Things to do:
**A)** Repeat the part of the gene patent transcript from "And so that's" down to "very much, all." word for word.
**B)** Translate this sentence from the gene patent transcript into Spanish: "You can't patent a gene as it exists in nature, so there's no danger that we can patent a gene as it's walking around in a person."
**C)** Decide whether each statement agrees with the gene patent transcript. Answer yes or no and quote the words from the transcript that decide it.
(i) The first generation of gene patents covered genes that provided the blueprint for therapeutic proteins.
(ii) Randy Scott says a gene can be patented as it exists in nature.
(iii) PSA is described as the primary test for prostate cancer.

Extract:
_ _ _ _ _ _ _

REBECCA EISENBERG: That's a very serious concern, that you can get a patent issued before you really know what it is that you're holding. And that raises the possibility that a patent will be held by someone who's done... who happens to have been first to identify a sequence and that that's going to cut into the future prospect of...... future researchers that have done more substantial work in order to actually understand the role of that particular gene in a disease pathway and figure out some sort of a therapeutic intervention that's possible. So I think what's new maybe is that we've seen the industry move further upstream in the course of research and product development to the point that now you're seeing a lot of patent applications being filed on discoveries that are primarily valuable as inputs into further research, rather than as products themselves.
The first generation of gene patents were issued on genes that provided the blueprint for therapeutic proteins and a patent on the gene looked pretty close to a patent on a drug. Now what we're seeing is patents on thousands of genes, where the primary value of knowing what these genes are is that it gives you a resource for further research, for future discovery. And that raises a very real concern about how those discoveries are going to be licensed. Randy Scott described Incyte's strategy of not exclusively licensing genes very broadly. I think when that happens, it's a lot less worrisome than when you see companies trying to exploit the genes that they've identified on an exclusive basis and not making them available to other researchers.
But I think we still have to worry about access by researchers who were not working in industry, who are working for universities perhaps. I know here at the University of Michigan, we're preparing to launch with a major life sciences initiative, a lot of universities are interested in exploring the tremendous potential of the genome, and are worried that a proliferation of patents in the hands of different owners might complicate the task of gathering the necessary licenses.
RAY SUAREZ: Well, let me quickly go to Randy Scott. I want to finish up with Randy Scott. Just to see whether, in your view, there needs to be some refinements to the pat enter law in order to wrap their arms around this new world where you can file phone book-sized applications and sort of put a brick on something while you're still figuring it out.
RANDY SCOTT: Right. I think in our view, the U.S. Patent Office has actually done a very add admirable job at sort of looking at the technology, looking at the state-of-the-art and adapting to that. One of the primary uses for genes these days is in diagnosis of finding genes as markers. One of the best known markers of all time, prostate-specifically antigen, or PSA is now the primary test for prostate cancer, and people don't really need to understand much about what that gene does functionally in the body, but when it shows up in the bloodstream, it's a good sign that prostate cancer has begun its course.
And so that's a great marker. A lot of this race is really about identifying new diagnostics, new therapeutics, and I think Rebecca raises some great points. You can't patent a gene as it exists in nature, so there's no danger that we can patent a gene as it's walking around in a person. In fact, you can only get it in a commercially viable form as it's useful for diagnostics and therapeutics. And historically in our industry, having a patent has actually meant that most holders of patents would encourage people to do basic research -
RAY SUAREZ: Randy Scott, I'm going to have to end it there.
RANDY SCOTT: Okay.
RAY SUAREZ: Thank you very much, all.

_ _ _ _ _ _ _

Pixel coordinate grounding data:
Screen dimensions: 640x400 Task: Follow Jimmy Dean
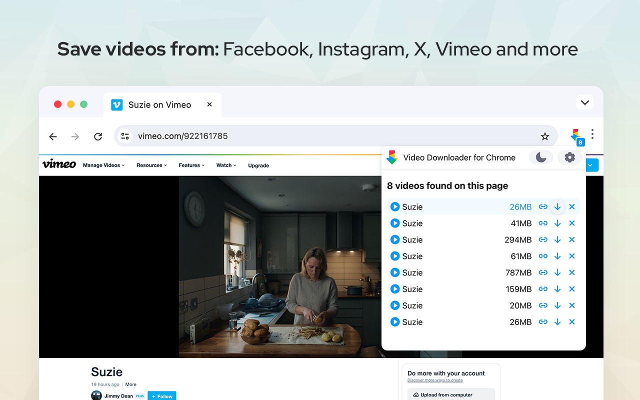tap(162, 396)
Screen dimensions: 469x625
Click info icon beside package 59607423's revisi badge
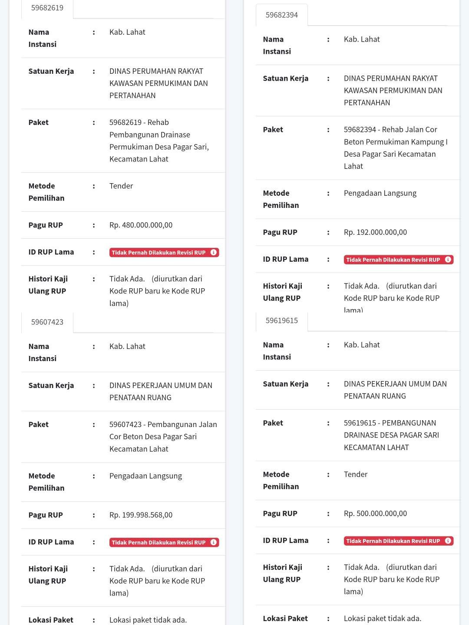tap(214, 543)
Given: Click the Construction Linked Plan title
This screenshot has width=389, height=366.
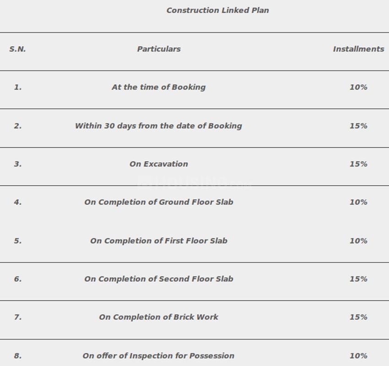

_ _ _ _ _ _ _

List of solutions:
**A)**
And so that's a great marker. A lot of this race is really about identifying new diagnostics, new therapeutics, and I think Rebecca raises some great points. You can't patent a gene as it exists in nature, so there's no danger that we can patent a gene as it's walking around in a person. In fact, you can only get it in a commercially viable form as it's useful for diagnostics and therapeutics. And historically in our industry, having a patent has actually meant that most holders of patents would encourage people to do basic research -
RAY SUAREZ: Randy Scott, I'm going to have to end it there.
RANDY SCOTT: Okay.
RAY SUAREZ: Thank you very much, all.

**B)** No se puede patentar un gen tal como existe en la naturaleza, así que no hay peligro de que podamos patentar un gen tal como anda por ahí dentro de una persona.

**C)**
(i) Yes: "The first generation of gene patents were issued on genes that provided the blueprint for therapeutic proteins"
(ii) No: "You can't patent a gene as it exists in nature"
(iii) Yes: "is now the primary test for prostate cancer"